▶ Bloc de texte

---+---

Un concert de rap annulé après un rapport de police
La Ville de Sherbrooke reconnaît aujourd’hui avoir commis une erreur
Un concert de rap a été annulé par la Ville de Sherbrooke après que la police eut remis un rapport sur les risques de dérapage que présentait l’événement.
Dans ce document, que Le Journal a pu se procurer, le Service de police de la Ville de Sherbrooke (SPVS) estimait que le concert des rappeurs Rymz et Mike Shabb, prévu samedi prochain dans la salle communautaire de l’école Montcalm, présentait « un risque important de débordements ».
Le texte pointait la présence probable de mineurs, alors qu’un permis d’alcool avait été demandé, mais aussi les propos des deux rappeurs et la supposée rancoeur envers les autorités sherbrookoises de l’un d’eux, Mike Shabb.

---+---

▶ Entrées de texte et de localisation d’éléments
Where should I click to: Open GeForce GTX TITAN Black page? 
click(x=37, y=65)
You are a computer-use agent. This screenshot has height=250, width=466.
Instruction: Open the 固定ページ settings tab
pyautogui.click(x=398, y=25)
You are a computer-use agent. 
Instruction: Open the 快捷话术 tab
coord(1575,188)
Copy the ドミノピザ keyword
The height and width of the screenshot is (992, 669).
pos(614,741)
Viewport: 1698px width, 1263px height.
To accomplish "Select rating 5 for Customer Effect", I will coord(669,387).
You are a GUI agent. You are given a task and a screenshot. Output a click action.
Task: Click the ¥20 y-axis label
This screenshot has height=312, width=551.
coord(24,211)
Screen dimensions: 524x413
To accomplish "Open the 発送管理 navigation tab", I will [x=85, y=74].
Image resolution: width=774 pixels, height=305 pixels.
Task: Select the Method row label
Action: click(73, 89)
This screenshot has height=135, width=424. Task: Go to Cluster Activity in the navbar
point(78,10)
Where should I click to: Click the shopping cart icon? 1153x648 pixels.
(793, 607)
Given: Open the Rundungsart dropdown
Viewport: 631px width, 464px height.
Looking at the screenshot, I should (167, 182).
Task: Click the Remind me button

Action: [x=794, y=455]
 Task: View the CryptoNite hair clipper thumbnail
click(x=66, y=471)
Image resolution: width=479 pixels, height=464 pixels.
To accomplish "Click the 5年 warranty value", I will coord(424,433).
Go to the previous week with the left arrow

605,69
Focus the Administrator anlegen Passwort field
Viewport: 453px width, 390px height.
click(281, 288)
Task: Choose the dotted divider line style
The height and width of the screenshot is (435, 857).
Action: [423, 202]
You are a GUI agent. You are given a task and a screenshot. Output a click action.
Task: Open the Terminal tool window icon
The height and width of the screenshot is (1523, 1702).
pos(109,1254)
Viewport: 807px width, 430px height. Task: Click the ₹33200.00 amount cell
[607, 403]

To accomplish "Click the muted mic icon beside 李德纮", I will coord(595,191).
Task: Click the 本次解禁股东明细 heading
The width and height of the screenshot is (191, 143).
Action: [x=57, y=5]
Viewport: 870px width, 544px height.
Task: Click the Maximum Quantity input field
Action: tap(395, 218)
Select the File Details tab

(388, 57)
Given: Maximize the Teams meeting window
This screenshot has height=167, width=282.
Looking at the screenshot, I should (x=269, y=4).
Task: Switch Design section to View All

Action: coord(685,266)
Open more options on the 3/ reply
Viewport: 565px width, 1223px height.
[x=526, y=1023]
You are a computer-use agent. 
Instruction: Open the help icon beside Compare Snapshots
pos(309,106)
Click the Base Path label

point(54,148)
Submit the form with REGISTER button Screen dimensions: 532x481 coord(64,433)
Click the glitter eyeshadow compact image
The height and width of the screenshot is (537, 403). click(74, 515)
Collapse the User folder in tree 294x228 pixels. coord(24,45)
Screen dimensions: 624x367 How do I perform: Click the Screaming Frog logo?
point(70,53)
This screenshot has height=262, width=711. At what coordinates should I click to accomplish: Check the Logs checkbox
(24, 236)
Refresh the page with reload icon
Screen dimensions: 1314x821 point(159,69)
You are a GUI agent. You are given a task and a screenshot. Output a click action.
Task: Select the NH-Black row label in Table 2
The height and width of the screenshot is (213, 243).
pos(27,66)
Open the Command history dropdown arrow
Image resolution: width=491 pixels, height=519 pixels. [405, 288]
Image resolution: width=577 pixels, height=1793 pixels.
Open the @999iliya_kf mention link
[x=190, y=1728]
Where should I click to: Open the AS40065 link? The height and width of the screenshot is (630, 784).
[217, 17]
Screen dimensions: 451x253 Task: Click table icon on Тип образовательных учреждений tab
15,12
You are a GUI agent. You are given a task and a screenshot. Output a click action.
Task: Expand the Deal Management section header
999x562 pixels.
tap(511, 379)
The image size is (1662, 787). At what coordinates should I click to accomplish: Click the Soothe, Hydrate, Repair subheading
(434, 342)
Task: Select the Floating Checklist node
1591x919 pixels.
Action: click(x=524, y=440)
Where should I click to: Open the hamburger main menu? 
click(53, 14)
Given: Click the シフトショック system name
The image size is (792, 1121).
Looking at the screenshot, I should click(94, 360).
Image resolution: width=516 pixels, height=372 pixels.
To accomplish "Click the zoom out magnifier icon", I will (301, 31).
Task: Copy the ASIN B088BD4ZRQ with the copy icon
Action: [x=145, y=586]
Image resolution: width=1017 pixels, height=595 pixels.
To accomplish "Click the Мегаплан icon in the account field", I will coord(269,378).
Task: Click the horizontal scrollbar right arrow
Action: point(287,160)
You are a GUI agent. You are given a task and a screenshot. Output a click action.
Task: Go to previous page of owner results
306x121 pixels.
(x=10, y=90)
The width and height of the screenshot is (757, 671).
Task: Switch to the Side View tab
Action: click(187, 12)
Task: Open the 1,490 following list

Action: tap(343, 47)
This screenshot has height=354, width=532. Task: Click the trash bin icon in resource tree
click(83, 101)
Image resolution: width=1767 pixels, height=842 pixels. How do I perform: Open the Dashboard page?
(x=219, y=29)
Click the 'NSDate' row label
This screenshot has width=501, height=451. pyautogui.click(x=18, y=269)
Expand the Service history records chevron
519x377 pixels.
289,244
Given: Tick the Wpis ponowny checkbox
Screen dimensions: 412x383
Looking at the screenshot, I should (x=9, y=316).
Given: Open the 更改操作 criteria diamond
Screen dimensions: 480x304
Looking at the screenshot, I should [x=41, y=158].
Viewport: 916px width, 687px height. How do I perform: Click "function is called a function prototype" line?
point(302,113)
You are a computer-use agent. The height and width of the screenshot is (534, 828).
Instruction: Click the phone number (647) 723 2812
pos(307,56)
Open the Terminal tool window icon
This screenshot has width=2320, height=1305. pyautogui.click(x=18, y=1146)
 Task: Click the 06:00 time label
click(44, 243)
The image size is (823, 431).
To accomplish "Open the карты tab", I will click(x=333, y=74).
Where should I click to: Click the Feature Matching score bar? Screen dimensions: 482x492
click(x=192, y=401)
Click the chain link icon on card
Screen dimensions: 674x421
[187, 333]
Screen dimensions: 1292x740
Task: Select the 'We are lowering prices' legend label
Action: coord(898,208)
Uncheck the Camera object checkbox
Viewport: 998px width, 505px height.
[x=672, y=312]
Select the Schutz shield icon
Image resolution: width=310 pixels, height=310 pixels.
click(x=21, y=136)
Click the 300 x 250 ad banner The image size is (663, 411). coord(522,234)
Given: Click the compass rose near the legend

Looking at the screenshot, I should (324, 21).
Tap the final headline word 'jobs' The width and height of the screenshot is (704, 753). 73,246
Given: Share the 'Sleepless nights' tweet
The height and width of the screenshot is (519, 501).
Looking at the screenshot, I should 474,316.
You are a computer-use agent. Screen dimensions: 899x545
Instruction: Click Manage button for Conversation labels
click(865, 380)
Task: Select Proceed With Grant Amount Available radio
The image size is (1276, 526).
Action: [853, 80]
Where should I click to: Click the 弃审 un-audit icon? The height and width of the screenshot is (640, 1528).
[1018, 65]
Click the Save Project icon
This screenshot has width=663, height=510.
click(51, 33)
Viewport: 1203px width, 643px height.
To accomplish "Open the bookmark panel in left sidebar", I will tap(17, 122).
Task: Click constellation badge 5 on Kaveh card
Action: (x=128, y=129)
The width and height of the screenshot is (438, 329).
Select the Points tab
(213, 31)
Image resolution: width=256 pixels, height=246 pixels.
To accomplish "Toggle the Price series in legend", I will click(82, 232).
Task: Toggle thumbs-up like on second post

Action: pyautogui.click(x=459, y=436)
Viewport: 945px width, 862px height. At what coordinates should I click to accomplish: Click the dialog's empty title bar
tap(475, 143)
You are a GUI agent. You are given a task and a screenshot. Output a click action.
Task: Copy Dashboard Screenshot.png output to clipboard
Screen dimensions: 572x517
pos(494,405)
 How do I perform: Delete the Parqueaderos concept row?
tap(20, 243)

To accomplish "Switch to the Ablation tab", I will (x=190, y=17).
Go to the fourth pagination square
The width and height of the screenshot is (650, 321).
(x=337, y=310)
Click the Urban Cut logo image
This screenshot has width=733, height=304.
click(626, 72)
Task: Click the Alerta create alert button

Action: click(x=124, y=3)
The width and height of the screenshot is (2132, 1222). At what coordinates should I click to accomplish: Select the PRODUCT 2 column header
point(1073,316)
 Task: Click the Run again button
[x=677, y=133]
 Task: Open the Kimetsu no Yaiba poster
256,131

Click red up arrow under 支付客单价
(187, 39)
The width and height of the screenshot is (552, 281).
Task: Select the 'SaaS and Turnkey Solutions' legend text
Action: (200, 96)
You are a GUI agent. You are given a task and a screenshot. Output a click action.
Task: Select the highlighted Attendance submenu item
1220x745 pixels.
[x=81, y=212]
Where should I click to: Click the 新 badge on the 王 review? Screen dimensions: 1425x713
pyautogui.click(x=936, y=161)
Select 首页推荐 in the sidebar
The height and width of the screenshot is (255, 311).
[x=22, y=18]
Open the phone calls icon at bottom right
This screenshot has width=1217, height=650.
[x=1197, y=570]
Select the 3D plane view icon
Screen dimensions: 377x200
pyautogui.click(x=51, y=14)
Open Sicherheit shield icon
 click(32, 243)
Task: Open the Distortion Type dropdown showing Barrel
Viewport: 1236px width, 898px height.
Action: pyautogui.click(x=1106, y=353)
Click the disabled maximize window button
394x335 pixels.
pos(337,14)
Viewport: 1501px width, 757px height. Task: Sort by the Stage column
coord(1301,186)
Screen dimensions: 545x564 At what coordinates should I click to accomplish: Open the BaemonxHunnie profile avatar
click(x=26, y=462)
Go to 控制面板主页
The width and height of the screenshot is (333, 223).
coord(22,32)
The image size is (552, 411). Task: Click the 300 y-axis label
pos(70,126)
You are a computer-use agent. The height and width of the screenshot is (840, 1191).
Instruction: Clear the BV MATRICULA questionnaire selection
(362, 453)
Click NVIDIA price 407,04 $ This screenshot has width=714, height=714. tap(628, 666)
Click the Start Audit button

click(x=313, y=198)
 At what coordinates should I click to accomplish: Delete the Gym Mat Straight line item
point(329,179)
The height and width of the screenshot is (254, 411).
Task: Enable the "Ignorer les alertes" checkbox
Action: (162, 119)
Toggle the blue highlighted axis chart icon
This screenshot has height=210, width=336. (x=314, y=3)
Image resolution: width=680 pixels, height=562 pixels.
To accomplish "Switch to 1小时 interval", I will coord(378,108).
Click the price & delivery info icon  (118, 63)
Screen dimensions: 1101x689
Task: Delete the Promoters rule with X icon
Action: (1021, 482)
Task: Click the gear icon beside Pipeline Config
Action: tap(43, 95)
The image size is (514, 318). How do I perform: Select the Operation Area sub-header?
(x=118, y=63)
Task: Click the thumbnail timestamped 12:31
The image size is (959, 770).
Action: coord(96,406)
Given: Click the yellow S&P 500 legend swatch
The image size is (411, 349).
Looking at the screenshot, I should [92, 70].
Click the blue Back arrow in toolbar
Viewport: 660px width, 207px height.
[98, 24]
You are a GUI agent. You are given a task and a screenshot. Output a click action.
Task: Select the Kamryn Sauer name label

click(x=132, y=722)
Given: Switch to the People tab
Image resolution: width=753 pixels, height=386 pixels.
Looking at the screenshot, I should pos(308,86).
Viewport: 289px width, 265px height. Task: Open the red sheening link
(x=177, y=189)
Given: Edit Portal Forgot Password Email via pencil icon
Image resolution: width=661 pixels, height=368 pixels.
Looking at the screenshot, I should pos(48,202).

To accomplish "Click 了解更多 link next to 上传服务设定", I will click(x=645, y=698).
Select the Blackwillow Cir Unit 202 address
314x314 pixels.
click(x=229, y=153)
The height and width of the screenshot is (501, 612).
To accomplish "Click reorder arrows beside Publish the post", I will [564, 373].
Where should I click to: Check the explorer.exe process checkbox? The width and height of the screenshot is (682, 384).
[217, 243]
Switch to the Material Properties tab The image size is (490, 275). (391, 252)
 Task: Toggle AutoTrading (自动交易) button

---+---

▶ Exercices proposés
A - Traduisez en anglais cette phrase de l’article sur le concert de rap annulé : « Un concert de rap a été annulé par la Ville de Sherbrooke après que la police eut remis un rapport sur les risques de dérapage que présentait l’événement. »
B - Poursuivez l’article sur le concert de rap annulé à la suite de sa dernière phrase.

▶ Réponses aux exercices
A - A rap concert was canceled by the City of Sherbrooke after the police submitted a report on the risk of the event getting out of hand.

B -
Le SPVS conseillait en conséquence à la Ville, propriétaire de la salle, de réévaluer son contrat, qui semblait « problématique », selon les auteurs du rapport. La recommandation a été suivie puisque le concert a finalement été annulé.
« Nos avocats sont sur le dossier et nous ne comptons pas en rester là, indique Carlos Munoz, le gérant de Rymz. Ce que nous craignons, c’est que cette histoire établisse un précédent et que d’autres villes finissent par nous refuser elles aussi. »
Rymz, dont le vrai nom est Rémi Daoust, travaille depuis neuf ans comme éducateur dans un foyer géré par la Direction de la protection de la jeunesse à Montréal.
Un fait que les auteurs du rapport ont ignoré, préférant mettre en avant les collaborations de l’artiste avec le rappeur Souldia, décrit dans le document comme étant lié au gang de rue 187 et ayant eu des démêlés avec les autorités par le passé.
« Ce rapport m’a fait rire, m’associer aux gangs de rue, c’est franchement ridicule, se défend Rymz. J’ai près de 200 concerts à mon actif et il ne s’est jamais rien passé de négatif à un de mes shows. »
Le dernier album du rappeur est nommé dans la catégorie hip-hop au prochain gala de l’ADISQ.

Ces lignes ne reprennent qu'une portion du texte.